Reprogramming Glucose Metabolism of Macrophage for Acute Liver Failure Therapy with Itaconate Lipo‐Nanodrug

In article, Chen Qiu, Wei Zhang, and co-workers construct a liposomal nanodrug incorporating itaconate (Ita-LP) and verify its potential in treating acute liver failure (ALF) in murine models. Ita-LP shows preferential liver accumulation and reprograms glucose metabolism of macrophage to effectively alleviate ALF. This work underlines the promise of Ita-LP for the ALF treatment by reprogramming glucose metabolism.

Abstract

Acute liver failure (ALF) is a life-threatening disease featuring comprehensive inflammatory response and metabolic disorders in which macrophages exert central roles.
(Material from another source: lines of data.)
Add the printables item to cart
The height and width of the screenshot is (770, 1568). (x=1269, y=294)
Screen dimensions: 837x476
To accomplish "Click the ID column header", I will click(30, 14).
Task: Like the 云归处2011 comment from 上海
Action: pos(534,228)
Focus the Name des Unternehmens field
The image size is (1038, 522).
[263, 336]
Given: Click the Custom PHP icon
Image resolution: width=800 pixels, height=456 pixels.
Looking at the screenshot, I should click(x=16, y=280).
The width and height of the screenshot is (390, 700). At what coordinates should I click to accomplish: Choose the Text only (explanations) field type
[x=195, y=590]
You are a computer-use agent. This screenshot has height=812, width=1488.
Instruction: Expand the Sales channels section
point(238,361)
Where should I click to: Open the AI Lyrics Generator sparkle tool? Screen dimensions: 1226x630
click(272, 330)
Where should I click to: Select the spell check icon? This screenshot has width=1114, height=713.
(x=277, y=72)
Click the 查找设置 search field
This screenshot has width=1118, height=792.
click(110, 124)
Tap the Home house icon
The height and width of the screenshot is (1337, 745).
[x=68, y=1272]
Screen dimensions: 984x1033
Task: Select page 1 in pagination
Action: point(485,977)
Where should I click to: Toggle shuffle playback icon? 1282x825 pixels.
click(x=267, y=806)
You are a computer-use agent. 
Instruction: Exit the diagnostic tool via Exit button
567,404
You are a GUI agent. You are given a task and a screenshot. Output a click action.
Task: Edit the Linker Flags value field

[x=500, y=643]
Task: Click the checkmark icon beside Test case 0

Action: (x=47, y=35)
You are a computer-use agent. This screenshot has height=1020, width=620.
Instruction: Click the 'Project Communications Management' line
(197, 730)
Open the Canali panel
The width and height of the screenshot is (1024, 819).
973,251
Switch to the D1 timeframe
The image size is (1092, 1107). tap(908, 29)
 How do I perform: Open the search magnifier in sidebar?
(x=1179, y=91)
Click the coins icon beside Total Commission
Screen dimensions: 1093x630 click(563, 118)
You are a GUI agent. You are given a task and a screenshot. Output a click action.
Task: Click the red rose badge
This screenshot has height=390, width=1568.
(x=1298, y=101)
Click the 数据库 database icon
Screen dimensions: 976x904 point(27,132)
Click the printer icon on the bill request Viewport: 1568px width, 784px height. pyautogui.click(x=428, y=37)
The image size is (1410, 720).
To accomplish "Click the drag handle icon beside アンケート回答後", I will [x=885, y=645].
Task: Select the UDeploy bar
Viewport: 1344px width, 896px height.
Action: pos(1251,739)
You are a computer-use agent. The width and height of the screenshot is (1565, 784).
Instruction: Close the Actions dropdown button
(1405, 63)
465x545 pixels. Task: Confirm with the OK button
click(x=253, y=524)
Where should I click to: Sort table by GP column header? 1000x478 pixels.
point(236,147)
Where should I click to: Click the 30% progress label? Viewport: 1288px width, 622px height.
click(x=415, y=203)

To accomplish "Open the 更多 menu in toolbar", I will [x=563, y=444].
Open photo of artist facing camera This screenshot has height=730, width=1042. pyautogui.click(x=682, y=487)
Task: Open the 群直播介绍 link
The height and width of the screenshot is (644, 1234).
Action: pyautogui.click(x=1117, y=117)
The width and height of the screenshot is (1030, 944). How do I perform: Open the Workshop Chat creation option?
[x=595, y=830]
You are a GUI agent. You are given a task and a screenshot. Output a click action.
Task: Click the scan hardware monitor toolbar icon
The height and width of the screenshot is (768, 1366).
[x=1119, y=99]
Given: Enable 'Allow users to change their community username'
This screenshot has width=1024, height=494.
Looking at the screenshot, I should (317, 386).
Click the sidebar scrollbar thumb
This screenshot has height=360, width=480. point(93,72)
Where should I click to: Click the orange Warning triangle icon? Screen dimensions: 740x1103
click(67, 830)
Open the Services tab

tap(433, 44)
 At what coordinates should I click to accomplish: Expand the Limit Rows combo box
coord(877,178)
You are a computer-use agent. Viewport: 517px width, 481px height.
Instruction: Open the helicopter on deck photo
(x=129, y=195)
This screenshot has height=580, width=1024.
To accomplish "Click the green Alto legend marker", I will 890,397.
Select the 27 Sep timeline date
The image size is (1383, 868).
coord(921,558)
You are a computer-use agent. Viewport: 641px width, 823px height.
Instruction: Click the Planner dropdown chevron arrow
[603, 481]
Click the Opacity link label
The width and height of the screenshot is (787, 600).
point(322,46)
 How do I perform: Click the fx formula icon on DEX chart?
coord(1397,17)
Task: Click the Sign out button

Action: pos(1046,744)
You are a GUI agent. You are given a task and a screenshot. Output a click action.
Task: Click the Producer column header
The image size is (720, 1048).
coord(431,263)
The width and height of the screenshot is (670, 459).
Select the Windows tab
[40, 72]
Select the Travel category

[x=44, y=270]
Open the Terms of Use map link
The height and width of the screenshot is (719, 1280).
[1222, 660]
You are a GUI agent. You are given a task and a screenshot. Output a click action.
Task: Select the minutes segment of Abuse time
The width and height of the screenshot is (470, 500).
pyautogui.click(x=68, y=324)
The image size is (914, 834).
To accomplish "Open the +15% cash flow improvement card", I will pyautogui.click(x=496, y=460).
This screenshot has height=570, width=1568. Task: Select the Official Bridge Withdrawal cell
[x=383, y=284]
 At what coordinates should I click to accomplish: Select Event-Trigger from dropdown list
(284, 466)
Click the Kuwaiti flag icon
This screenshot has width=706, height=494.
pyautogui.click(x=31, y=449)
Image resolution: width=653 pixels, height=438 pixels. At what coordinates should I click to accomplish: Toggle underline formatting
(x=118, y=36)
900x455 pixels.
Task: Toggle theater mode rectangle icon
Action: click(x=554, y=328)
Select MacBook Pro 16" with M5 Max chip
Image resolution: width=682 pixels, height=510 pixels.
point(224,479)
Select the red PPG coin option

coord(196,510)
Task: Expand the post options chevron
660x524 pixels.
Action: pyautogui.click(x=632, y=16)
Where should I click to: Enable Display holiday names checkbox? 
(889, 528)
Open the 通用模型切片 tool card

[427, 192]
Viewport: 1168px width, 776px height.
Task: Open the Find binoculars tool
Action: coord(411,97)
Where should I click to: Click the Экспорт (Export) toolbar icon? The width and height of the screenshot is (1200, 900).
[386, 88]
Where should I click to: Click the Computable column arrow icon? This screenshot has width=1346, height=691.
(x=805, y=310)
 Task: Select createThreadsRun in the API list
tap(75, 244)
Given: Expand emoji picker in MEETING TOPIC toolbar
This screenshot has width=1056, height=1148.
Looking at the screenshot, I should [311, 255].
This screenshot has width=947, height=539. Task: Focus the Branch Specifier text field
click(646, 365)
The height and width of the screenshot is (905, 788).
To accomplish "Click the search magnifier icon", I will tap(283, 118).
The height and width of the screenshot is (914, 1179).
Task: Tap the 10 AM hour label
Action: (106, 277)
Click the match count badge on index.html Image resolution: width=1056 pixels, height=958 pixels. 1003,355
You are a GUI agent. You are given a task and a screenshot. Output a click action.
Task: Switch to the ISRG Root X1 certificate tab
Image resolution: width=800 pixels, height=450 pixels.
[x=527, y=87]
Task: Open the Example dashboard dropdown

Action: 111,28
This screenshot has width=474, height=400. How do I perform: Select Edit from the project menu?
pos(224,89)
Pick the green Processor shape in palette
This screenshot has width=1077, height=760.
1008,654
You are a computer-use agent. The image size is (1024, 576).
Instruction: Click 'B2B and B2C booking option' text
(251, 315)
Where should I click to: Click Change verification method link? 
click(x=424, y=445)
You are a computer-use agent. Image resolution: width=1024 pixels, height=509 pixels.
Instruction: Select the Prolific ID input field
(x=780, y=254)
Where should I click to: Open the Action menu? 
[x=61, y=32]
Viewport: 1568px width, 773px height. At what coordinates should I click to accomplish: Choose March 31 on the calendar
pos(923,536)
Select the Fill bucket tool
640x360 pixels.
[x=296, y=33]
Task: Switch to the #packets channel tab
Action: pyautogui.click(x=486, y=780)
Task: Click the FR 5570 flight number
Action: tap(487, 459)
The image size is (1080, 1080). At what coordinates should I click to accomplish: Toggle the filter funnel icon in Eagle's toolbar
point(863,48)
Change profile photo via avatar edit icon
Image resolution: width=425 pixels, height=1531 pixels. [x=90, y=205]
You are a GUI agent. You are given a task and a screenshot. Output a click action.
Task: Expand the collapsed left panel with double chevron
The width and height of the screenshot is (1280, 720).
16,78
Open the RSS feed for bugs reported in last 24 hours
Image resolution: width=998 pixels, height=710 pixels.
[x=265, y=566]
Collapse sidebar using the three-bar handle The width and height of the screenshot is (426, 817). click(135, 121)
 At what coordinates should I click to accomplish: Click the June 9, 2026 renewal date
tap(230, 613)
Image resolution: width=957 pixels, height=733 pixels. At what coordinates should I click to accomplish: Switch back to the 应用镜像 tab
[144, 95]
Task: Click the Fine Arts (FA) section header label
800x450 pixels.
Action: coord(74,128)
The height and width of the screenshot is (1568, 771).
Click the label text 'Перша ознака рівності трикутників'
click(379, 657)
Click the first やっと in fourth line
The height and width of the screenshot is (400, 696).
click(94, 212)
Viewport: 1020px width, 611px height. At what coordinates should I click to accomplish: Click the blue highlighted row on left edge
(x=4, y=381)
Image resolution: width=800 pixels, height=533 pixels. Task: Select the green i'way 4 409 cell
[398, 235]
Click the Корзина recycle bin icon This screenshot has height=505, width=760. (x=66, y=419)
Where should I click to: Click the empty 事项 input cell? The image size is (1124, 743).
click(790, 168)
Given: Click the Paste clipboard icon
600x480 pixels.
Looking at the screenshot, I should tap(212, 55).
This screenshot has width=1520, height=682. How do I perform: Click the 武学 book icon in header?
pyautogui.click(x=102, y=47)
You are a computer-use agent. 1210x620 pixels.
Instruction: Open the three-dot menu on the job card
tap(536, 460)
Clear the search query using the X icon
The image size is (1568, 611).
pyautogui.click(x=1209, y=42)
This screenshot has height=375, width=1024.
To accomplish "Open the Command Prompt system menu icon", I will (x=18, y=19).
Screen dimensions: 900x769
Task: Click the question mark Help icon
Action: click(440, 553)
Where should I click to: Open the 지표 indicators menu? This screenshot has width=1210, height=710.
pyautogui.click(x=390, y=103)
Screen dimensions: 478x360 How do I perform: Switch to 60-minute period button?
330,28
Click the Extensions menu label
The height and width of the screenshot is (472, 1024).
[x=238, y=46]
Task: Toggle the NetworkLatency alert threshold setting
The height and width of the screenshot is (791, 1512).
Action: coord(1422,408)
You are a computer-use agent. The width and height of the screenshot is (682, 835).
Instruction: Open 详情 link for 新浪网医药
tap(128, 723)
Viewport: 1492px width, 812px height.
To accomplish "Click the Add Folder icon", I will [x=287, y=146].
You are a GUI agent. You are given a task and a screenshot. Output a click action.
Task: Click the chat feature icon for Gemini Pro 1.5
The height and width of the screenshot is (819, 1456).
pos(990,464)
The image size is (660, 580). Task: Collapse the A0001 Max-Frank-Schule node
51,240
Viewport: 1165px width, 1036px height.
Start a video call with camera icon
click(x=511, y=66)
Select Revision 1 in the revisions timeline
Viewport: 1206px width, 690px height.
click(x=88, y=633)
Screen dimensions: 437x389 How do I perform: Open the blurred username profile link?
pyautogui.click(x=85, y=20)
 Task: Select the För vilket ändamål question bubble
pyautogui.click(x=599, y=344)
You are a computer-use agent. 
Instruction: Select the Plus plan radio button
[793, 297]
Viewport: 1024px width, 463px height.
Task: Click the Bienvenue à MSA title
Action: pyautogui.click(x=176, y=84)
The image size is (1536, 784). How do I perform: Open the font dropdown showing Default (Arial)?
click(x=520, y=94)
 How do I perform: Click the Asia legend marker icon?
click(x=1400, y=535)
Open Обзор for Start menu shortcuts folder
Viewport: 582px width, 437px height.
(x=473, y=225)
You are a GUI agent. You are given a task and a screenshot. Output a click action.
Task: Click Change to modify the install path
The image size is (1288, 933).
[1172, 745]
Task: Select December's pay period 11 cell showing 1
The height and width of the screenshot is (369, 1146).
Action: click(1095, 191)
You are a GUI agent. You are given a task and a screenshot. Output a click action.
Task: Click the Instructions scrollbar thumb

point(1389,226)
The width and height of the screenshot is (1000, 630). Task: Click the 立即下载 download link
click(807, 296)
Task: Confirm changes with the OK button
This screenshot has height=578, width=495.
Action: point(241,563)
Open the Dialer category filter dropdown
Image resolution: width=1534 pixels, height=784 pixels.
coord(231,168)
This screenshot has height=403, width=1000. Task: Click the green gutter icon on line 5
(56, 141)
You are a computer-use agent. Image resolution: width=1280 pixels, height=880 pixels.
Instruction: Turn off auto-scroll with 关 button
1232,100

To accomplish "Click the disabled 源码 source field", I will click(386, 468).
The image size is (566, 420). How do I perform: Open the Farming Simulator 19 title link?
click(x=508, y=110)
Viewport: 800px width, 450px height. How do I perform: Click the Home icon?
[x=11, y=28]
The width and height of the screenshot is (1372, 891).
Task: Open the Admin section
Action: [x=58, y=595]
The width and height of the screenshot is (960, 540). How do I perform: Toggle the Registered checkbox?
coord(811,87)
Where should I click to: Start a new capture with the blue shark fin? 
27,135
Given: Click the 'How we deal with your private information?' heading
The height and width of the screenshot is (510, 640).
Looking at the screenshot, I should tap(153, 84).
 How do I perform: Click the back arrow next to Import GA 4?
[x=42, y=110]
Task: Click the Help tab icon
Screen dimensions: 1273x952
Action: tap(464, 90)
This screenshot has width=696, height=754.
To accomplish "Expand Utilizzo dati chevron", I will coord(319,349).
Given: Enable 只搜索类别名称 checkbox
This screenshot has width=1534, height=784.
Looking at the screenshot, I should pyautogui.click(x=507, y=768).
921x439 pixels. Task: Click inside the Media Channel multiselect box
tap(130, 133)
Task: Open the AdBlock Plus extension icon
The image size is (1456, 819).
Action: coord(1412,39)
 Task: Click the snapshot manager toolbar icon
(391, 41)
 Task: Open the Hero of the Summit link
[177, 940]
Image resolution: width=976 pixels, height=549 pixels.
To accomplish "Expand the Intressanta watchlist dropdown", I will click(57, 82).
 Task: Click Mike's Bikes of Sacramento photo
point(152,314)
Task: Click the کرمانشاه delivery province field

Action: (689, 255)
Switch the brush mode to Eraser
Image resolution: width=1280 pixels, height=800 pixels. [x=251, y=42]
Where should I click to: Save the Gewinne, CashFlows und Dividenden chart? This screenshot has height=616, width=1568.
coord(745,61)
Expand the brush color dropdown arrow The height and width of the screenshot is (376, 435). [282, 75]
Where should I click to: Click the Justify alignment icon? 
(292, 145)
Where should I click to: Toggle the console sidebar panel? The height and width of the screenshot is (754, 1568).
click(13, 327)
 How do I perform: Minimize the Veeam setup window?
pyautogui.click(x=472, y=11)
A glucose metabolism mediator of macrophages, itaconate, has demonstrated potent anti-inflammatory efficacy in various diseases, implying that itaconate could work in treating ALF. However, systemic administration of itaconate may lead to immune disorder, making targeting the delivery of itaconate to the liver lesion area highly important. Herein, a liposomal nanodrug incorporating itaconate is developed, and its potential in treating acute liver failure in an ALF murine model established by LPS/D-GalN administration is tested. The nanodrug shows preferential liver accumulation to effectively alleviate LPS/D-GalN-induced hepatic histopathological injury by decreasing oxidative stress. Moreover, it reprograms the glucose metabolism of macrophages, resulting in macrophage repolarization toward the anti-inflammatory phenotype. Furthermore, western-blot and immunohistochemical assays verifies that the nanodrug may inhibit aerobic glycolysis of macrophages in an NRF2 and STING-dependent manner. These results underline the promise of the nanodrug for ALF treatment by reprogramming glucose metabolism.